2021-12-30 00:00:00 solr mysql dataimporthandler

我正在将数据从 mysql 拉入 solr.其中一个字段是使用 group_concat 函数生成的,该函数会生成一个逗号分隔的字段,其中列出了一个事件的所有波段.当时我相信这是为一个事件存储多个乐队的最佳方式.但是,我发现我无法针对所有事件处理此查询.

I'm pulling data into solr from mysql. One of the fields is generated using a group_concat function that results in a comma separated field that lists all the bands for an event. At the time I believe this was the best way to store multiple bands for one event. However, I'm finding that I cannot facet this query against all events.

我已将波段字段设置为字符串并将多值设置为 true.

I've set the band field to string and multivalued to true.

<field name="bands" type="string" indexed="true" stored="true" multiValued="true"/>

结果与预期一致,其中字符串分面为一个长字符串.

The result is as expected where the string is faceted as one long string.

"珍珠果酱,爱丽丝,尖叫的树,Everclear",1,"Primus,Gaga,培根位",1,"公鸡、翅膀、鼓槌、尾羽",1,

"Pearl Jam,Alice,Screaming Trees,Everclear",1, "Primus,Gaga,Bacon Bits",1, "Roosters,Wings,Drumsticks,Tail Feathers",1,

这种方法的最大问题是当字段类型是字符串时,它似乎不可搜索.似乎我需要创建一个重复的字段,该字段类型为 text_general 用于搜索并有一个用于分面.是吗?

The biggest problem with this approach is when the field type is string it appears to not be searchable.
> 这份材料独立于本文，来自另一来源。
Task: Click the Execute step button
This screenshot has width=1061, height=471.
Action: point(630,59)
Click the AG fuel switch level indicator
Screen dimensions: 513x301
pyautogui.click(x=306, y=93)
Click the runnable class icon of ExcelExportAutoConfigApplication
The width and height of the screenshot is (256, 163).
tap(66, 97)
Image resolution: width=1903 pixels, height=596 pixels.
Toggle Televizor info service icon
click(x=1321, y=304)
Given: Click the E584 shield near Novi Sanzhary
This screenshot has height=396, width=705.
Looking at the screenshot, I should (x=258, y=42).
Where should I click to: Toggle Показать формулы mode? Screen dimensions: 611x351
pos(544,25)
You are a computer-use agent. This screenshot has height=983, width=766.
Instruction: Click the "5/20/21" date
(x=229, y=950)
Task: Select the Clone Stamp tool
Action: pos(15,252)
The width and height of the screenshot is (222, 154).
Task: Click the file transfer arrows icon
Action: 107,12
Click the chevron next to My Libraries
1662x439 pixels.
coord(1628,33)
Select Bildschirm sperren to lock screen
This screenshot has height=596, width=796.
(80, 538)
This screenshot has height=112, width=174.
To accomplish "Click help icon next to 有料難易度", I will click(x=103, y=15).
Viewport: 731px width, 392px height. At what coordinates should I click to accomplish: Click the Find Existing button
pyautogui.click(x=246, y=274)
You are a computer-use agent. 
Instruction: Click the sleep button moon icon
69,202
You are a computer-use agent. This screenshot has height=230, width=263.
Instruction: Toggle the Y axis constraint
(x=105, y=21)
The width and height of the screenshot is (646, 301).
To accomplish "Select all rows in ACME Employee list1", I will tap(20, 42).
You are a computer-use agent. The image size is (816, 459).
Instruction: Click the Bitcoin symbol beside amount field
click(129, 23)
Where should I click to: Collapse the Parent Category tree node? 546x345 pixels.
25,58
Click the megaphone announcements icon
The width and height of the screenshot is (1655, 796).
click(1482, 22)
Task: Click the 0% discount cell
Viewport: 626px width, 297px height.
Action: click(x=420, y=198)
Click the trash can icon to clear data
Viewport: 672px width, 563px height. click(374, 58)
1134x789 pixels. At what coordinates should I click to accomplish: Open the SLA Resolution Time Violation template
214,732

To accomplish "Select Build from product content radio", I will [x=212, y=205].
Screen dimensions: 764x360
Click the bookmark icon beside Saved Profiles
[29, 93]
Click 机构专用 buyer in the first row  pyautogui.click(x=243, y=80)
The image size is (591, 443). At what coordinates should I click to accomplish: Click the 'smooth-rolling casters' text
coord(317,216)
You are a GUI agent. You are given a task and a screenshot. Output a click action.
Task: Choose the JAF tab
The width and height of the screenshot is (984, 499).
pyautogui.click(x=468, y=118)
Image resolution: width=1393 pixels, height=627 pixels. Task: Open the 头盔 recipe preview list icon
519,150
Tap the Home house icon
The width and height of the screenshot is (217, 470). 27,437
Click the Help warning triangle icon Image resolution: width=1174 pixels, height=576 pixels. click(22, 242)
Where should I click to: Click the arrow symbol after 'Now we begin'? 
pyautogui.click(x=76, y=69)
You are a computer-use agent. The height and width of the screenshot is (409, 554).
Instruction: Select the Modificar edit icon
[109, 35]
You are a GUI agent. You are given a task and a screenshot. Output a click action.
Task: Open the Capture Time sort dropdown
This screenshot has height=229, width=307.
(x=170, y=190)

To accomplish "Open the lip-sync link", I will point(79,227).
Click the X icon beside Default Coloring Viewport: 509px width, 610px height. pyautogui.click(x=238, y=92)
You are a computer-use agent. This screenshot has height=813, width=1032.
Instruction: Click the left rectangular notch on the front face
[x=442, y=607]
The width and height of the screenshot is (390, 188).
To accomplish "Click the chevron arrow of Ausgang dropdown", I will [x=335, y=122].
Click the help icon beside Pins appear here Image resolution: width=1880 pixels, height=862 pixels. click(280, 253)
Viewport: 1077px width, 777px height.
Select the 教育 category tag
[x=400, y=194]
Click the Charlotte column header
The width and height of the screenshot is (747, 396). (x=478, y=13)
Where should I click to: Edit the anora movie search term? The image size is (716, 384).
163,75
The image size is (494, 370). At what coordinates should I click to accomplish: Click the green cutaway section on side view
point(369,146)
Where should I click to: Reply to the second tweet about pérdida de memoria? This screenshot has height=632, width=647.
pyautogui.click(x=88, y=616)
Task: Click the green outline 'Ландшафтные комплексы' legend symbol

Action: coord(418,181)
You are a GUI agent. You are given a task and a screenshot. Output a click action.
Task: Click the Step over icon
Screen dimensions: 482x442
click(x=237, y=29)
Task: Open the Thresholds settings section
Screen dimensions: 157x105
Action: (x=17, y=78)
Seems like I need to create a duplicate field that is type text_general for searching and have one for faceting. Yes?

有没有办法为 band 字段声明一个分隔符来正确处理这个问题,还是我的方法有误?

Is there a way to declare a delimiter for the band field to facet this properly, or is my approach wrong?

推荐答案

标记你的领域并不能解决你的方面问题,你可以用单个乐队名称搜索并获得结果,但方面会更糟.基本规则是不要对用于制作刻面的字段使用任何标记化或文本增强.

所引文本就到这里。